現在施工中である旧栄町の性能表示住宅は、工事も半分を終えその雰囲気が徐々にわかるようになってきた。
納屋の外壁は、最近お勧めしている無塗装の杉の外壁。軒の出のある意匠とスッキリとした羽目板のバランスがとても良い。雨板にすると突然和風になるが、羽目板はそういう雰囲気にはならない。
雨板・・・新潟県の古くからの木の外壁のこと。縦に細い木を取り付ける貼り方。木の暴れが抑えられる。今でも田舎では使われる。
最近思う。木がなぜ気持ちよく感じるのだろう?その答えのひとつが色が変わる素材だからと思う。
自然界にある素材のほとんどが、濡れた時の色と乾いているときの色に差がある。いつも当たり前に見ているが、これが色が変わらない素材であったならどうだろうか?朝起きて外を見たとき、道の「濡れ色」を見て「ああ、昨夜雨が降ったのだな。」と感じることができるが、色が変わらない道路(カラー歩道)であればぱっと見た瞬間では判断できない。その瞬間に感じる空気感という表現があるが、この濡れ色も空気感の一部であると思う。

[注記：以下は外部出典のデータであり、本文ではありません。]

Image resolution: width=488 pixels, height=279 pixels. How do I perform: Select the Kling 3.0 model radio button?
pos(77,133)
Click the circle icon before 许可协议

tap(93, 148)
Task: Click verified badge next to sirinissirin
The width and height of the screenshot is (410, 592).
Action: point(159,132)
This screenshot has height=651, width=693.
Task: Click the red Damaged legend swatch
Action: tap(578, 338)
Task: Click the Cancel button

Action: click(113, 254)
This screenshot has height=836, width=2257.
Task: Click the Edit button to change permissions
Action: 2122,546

この無塗装の杉の壁は、自然界にある木の幹と同じく雨の時の色と晴れた時の色が大きく違う。また、年月が経ったとき、緑色の藻が所々生えたりもする。人間と同じようにゆっくりと常に変化している。だからこそ心に響くものがある。そんな素材の使い方(耐久性も大事にしながら)を心がけたい。